▶ [What the exercise asks] From the listing below, output only the lines starting at the line that has "Our page in car.gr (125, 2039)" and ending at the line that has "HTML 5 (51, 2450)", exactly as they appear, ends included.

▶ [Input records]
>>>>>

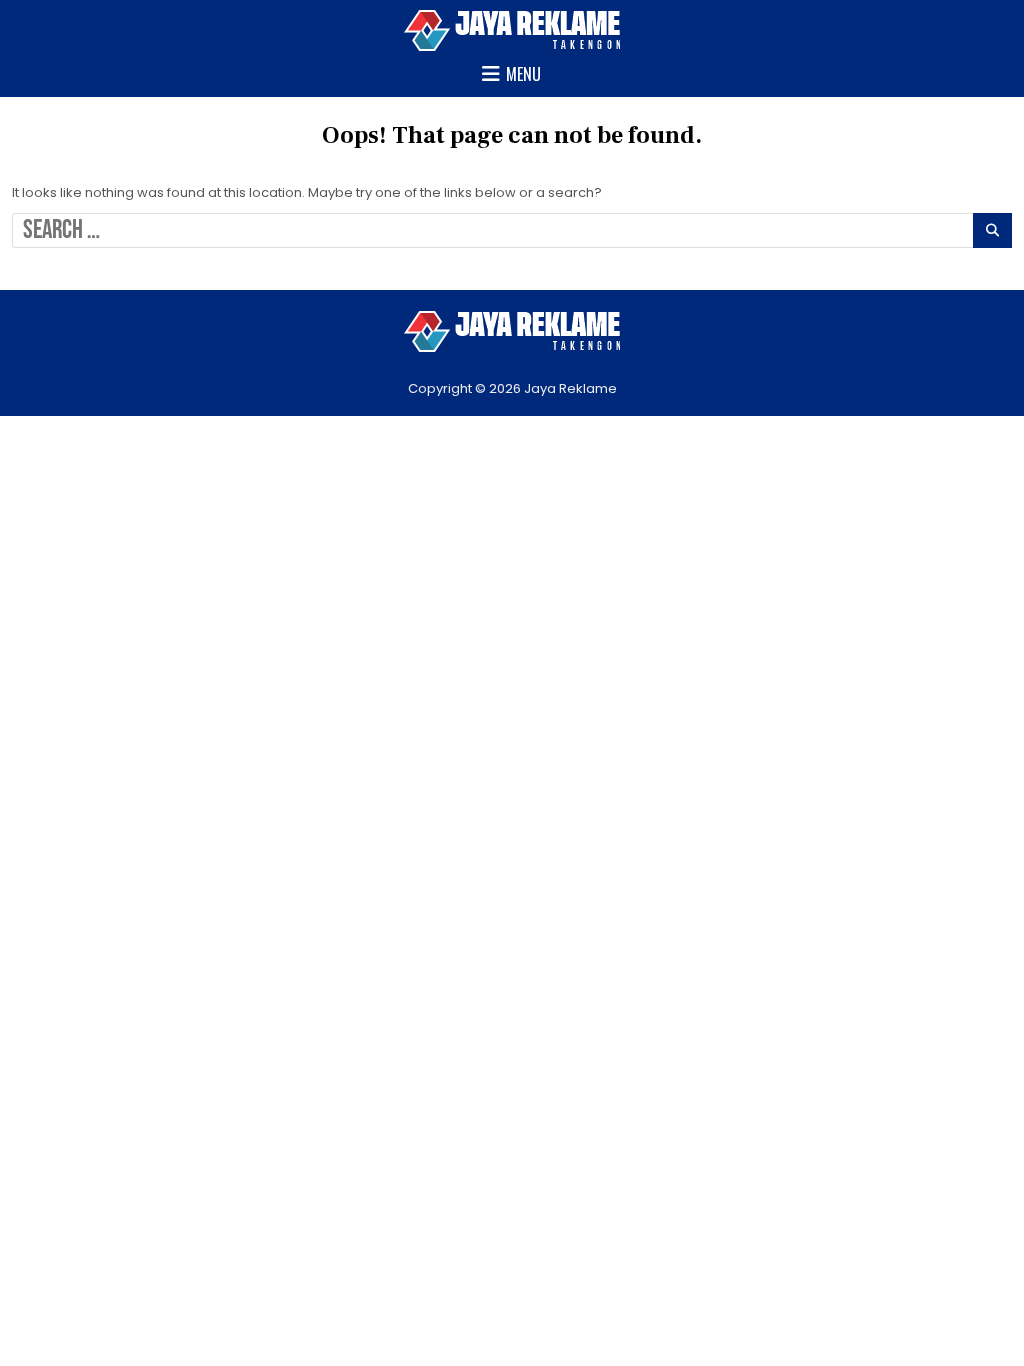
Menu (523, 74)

<<<<<
>>>>>

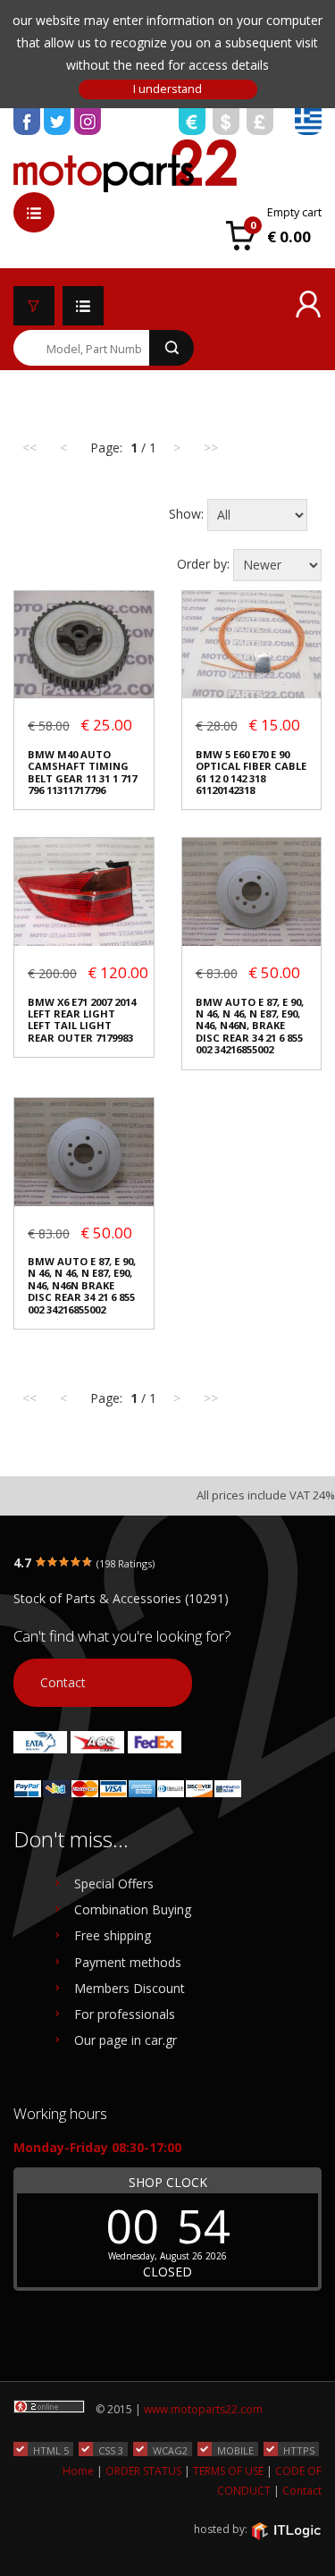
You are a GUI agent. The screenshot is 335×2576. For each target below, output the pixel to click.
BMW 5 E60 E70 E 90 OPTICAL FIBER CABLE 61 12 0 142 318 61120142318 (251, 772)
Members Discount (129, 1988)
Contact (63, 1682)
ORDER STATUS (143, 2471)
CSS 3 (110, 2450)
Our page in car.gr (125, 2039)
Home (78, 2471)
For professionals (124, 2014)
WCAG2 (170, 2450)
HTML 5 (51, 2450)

<<<<<

▶ [Output of the exercise]
Our page in car.gr (125, 2039)
Home (78, 2471)
For professionals (124, 2014)
WCAG2 (170, 2450)
HTML 5 (51, 2450)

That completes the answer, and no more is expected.